:: Work item ::
Search for the word "pixels" in the entries. Each line that holds it should be copied.

Collected data
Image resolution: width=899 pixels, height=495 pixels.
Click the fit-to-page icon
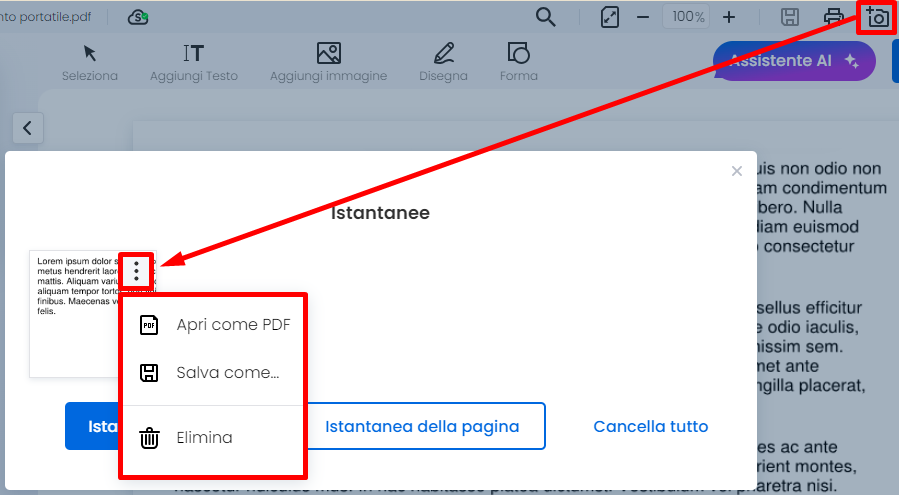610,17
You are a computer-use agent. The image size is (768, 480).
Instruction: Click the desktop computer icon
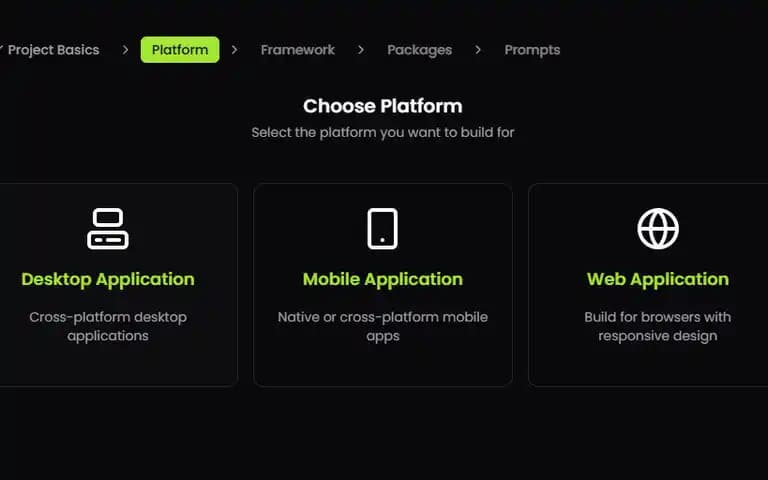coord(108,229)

---

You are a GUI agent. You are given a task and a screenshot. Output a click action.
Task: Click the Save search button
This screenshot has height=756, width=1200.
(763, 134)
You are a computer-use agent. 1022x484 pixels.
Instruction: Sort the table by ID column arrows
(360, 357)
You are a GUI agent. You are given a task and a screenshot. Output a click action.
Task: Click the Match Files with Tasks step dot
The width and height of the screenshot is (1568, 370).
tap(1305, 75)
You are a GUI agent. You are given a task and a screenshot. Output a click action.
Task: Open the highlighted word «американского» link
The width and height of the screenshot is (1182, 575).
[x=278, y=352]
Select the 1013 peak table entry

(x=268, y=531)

:: Response area ::
Image resolution: width=899 pixels, height=495 pixels.
You are a computer-use agent. 1022x484 pixels.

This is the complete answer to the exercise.